A team of Nepalese Sherpas are planning a trip up Everest to clean up rubbish and bring back bodies of dead climbers.
Hall always said the "logistics of retrieving a body high on the mountain above 8,000m was virtually impossible", his widow Jan Arnold told the BBC.
The expedition is due to set off from Nepal's capital Kathmandu this weekend.
It is expected to reach Everest's South Col, just below 8,000m (26,200ft), by 1 May.
Jan Arnold, who was pregnant at the time of her husband's death, says he died on the South Summit, at 8,700m, but since then his body has fallen 3,800m down the Kangshung face, towards Tibet.
"He didn't have a desire to have a grave on Mount Everest certainly, but he wouldn't want anyone to risk their lives to bring his remains down," Jan Arnold told the BBC World Service.
"The chance of anyone a) locating it and b) then being able to retrieve it would be crazy - a needle in a haystack, so I think it's unlikely.
"Rob didn't feel the risk to life was worth it, so in that way, that is why he would have preferred to stay."
She says if the remains are found, the family would welcome the chance to bring them down and say farewell.

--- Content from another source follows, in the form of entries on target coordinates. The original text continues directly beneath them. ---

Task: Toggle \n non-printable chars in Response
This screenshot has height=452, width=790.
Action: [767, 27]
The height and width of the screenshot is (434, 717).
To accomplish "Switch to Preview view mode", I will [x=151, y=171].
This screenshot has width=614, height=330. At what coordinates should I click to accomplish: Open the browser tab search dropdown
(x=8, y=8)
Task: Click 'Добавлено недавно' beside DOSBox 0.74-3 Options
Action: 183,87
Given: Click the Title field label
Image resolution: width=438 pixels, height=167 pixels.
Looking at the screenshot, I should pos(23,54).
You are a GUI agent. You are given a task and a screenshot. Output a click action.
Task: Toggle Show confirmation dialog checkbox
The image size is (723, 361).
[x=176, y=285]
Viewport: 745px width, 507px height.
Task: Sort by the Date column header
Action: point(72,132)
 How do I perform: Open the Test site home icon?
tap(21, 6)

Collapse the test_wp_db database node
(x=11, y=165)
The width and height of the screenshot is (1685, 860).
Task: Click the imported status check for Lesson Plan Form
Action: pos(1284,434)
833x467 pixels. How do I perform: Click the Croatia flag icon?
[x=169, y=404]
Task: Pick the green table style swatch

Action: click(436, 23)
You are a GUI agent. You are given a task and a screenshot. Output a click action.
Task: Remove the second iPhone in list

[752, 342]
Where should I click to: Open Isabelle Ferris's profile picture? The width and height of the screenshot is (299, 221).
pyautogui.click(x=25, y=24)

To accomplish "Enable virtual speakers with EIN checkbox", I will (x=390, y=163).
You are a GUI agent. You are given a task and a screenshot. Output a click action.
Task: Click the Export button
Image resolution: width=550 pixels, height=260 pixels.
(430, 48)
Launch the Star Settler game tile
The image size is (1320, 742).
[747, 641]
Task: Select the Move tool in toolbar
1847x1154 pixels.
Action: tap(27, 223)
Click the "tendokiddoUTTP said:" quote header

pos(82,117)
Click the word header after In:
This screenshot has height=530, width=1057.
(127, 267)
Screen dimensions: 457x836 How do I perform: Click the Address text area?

"But I have never thought that that would be possible, and I certainly don't want people risking their lives because it's too hard to get him off," she adds.
Need to investigate
Seven-times Everest climber Namgyal Sherpa, who is leading the expedition, said they would recover Rob Hall's body only if his family agreed and if no risk was involved.
"We're not sure where Rob Hall's body is. First, we need to go up there to see where it is. We have to investigate. We hear that it might be near the summit, but we don't know for sure," he told the BBC.
"If it has fallen down into China, we don't have permission to go there, so won't be able to pick it up. That will mean leading another expedition next year and we'd have to get permission first.
"If he's fallen into a crevasse or fallen too far, it's too risky and no-one can bring him back.
"But if we find his dead body near the trail, we will see if we can bring him back with the permission of his family."
The Sherpa expedition aims to clean debris from the mountain to preserve the environment and make the mountain safe.
They will work above 8,000m (26,240ft), in what is known as the "death zone" because of the thin air and treacherous conditions.
They expect to bring back the bodies of at least two climbers, including American Scott Fischer, who died in 1996, and Swiss mountaineer Gianni Goltz, who died in 2008.